13. The system of claim 8, wherein the at least processor that determines is configured to:

determine a first category of objects corresponding to a first one of the plurality of actions;

determine a second category of objects corresponding to a second one of the plurality of actions; and

determine that the object belongs to the first category, wherein the result comprises the first action and an indication of the first category.

14. The system of claim 8, wherein the at least one processor that receives is configured to:

receive a second image associated with the first image;

identify one or more objects of the second image, wherein each object is associated with one of the plurality of actions; and

determine the plurality of actions based on the identified one or more objects of the second image.

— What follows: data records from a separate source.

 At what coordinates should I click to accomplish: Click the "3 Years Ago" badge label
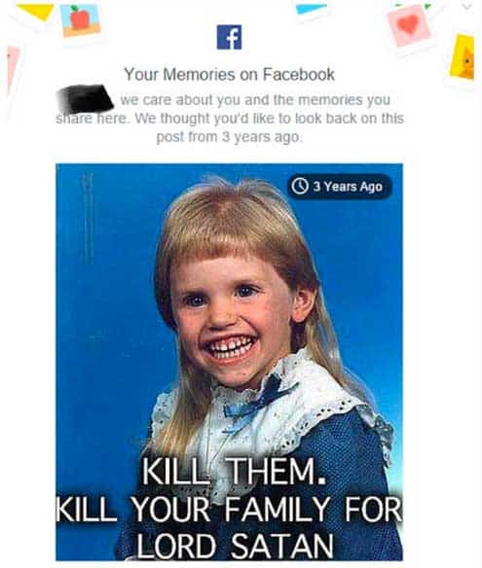coord(348,187)
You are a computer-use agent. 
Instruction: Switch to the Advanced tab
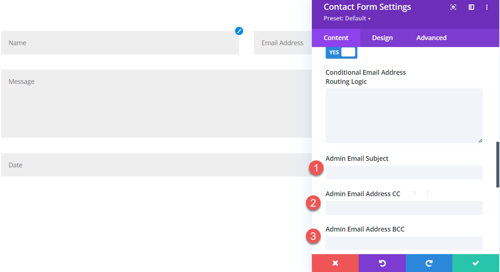431,38
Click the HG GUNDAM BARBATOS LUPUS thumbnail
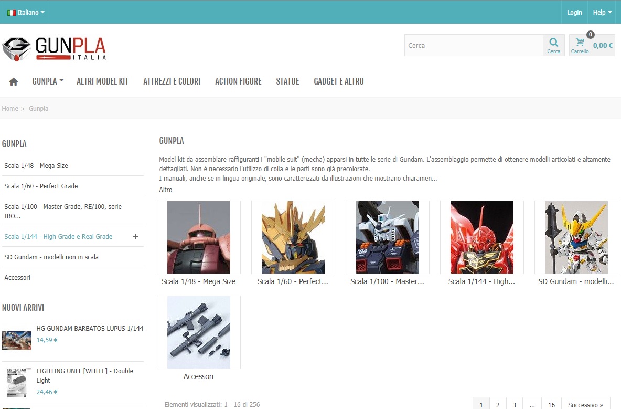 point(16,340)
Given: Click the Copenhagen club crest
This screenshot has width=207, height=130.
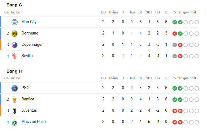Looking at the screenshot, I should tap(14, 45).
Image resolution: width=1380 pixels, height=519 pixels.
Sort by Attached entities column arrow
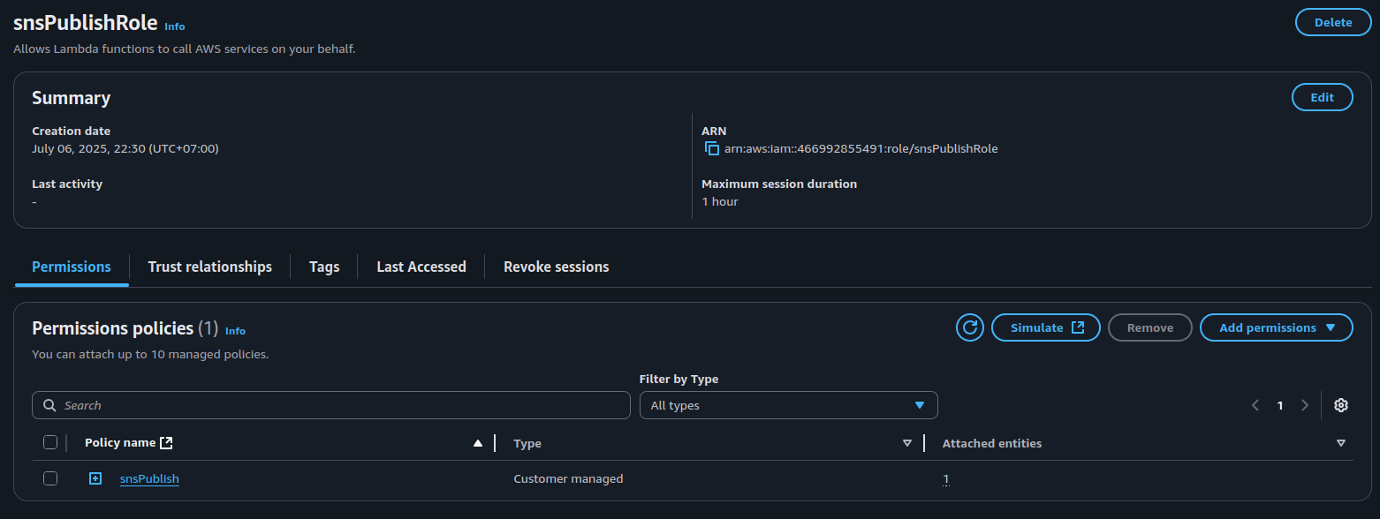1340,443
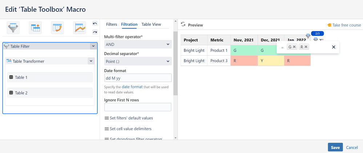Collapse the Table Filter macro block
Image resolution: width=363 pixels, height=153 pixels.
click(x=93, y=46)
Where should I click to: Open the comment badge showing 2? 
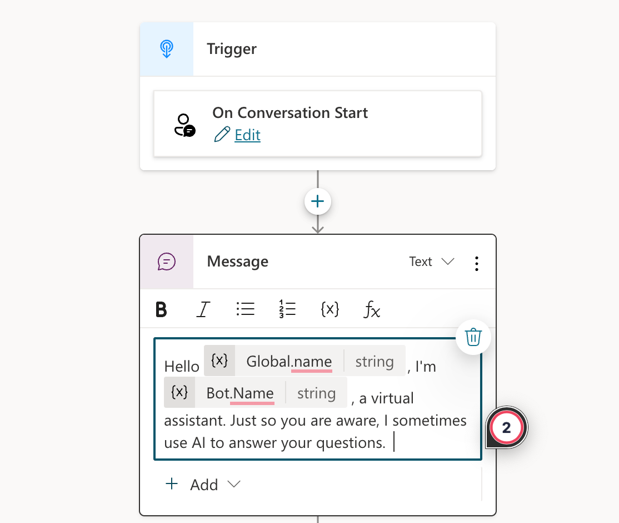(x=506, y=428)
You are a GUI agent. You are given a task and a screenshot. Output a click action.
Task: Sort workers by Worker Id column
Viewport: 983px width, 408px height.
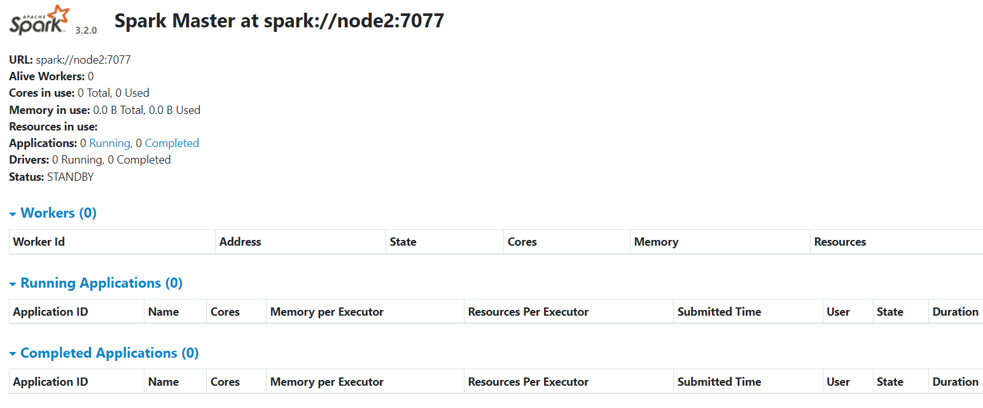coord(39,242)
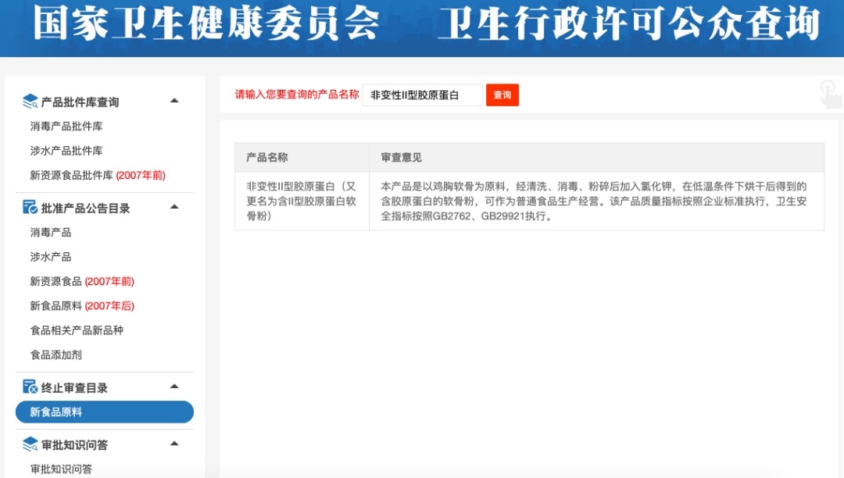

15. A non-transitory computer-readable device having instructions stored thereon that, when executed by at least one computing device, cause the at least one computing device to perform operations comprising:

receiving an image and a query associated with the image, wherein the query comprises a plurality of possible actions regarding one or more objects of the image;

identifying, from the image, one of objects associated with the query;

determining, by at least one processor, a feature of the identified object associated with the query;

selecting one of the plurality of possible actions based on the determined feature; and

returning, responsive to the query associated with the image, a result of the query including the selected action.

16. The non-transitory computer-readable device of claim 15, wherein the identifying comprises:

identifying a plurality of objects in the image;

selecting one of the objects in the image associated with the query; and

identifying the selected object.

17. The non-transitory computer-readable device of claim 16, wherein the selecting comprises:

cropping the selecting object from the image.

18. The non-transitory computer-readable device of claim 17, wherein the returning comprises:

returning the cropped object with the result of the query.

19. The non-transitory computer-readable device of claim 15, wherein the identifying comprises:

providing one or more terms identifying the object in the image to a user device; and

receiving, from the user device, an indication as to which of the one or more terms correspond the object.

20. The non-transitory computer-readable device of claim 15, wherein the determining comprises:

determining a first category of objects corresponding to a first one of the plurality of actions;

determining a second category of objects corresponding to a second one of the plurality of actions; and

determining that the object belongs to the first category, wherein the result comprises the first action and an indication of the first category.